A demissão, há duas semanas, do Presidente Horst Köhler é apenas o episódio mais recente e visível da grave crise política, económica e social, cujo início remonta ao tempo da chamada «reunificação» e que foi acelerada pela orientação anti-social e belicista do Governo do social-democrata Schröder e dos Verdes de Fischer. De facto, ainda na fase de formação do novo executivo de Merkel com os Liberais, após a derrota da grande coligação com o SPD, o ex-ministro da Defesa Jung teve de demitir-se por esconder dados importantes sobre o maior massacre cometido pelo exército alemão desde 1945. Mas as declarações do seu sucessor Guttenbeg, de que o assassínio pela aviação da NATO sob o comando do coronel alemão Klein em que morreram 140 pessoas na sua maioria mulheres e crianças tinha sido «um acto militarmente adequado» levantou uma onda de protestos e indignação. Passados poucos dias o ministro teve de corrigir tal afirmação e demitir o inspector-geral da Bundeswehr para evitar a sua própria demissão. Seguiu-se a crise do euro e o ataque dos especuladores às finanças estatais gregas em que o Governo alemão sob o pretexto de ajudar a Grécia demonstrou estar mais preocupado em garantir o crédito do Deutsche Bank e de outros bancos alemães a Atenas. Em Março a Democracia-cristã sofreu uma estrondosa derrota eleitoral (menos 10 pontos percentuais) no Estado federado de maior população, a Renânia-do-Norte e Vestefália, o que veio confirmar o isolamento do Governo. Nunca na história da República Federal da Alemanha se tinha verificado uma tão rápida perda de credibilidade de um governo.
Finalmente a fuga para a verdade da língua do Presidente irritou a Social-democracia e os Verdes que desde agressão contra a Jugoslavia têm vindo a proclamar que a Bundeswehr é uma espécie de serviço social para o estrangeiro.
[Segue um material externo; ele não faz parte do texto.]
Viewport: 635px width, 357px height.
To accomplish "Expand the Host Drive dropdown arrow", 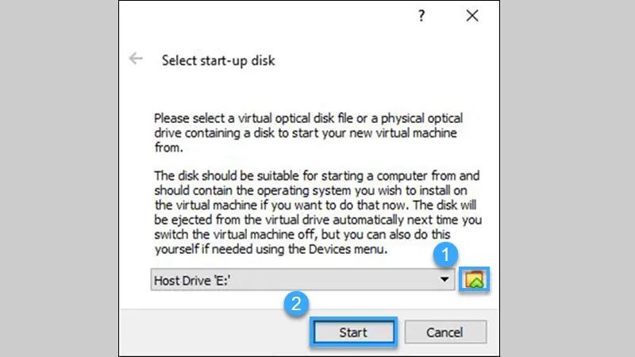I will tap(445, 280).
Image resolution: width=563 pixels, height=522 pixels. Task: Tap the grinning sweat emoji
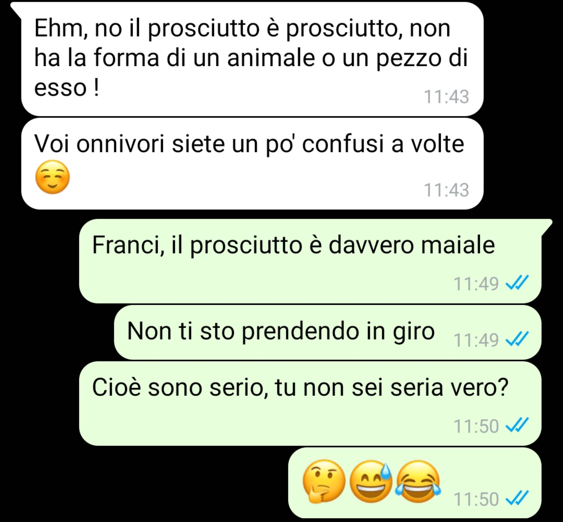pos(371,481)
Também a Democracia-cristã para a qual o exército alemão, além do «combate ao terrorismo», tem a sublime missão de educar nos princípios da «democracia» os povos culturalmente inferiores e incapazes de se governar não apreciou tanta abertura analítica.
Mas ninguém desde os tempos da doutrina do espaço vital com que a Alemanha justificou o desencadeamento da segunda guerra mundial imaginava passados 65 anos ouvir um o Presidente da República em Berlim dizer claramente que os interesses económicos e comercias da Alemanha são o principal motivo das missões militares e das guerras no estrangeiro, confirmando a análise de Lénine sobre o carácter das guerras imperialistas e desmascarando os que têm andado há anos a enganar os povos e a desenvolver novos conceitos estratégicos da NATO e das potências capitalistas transatlânticas.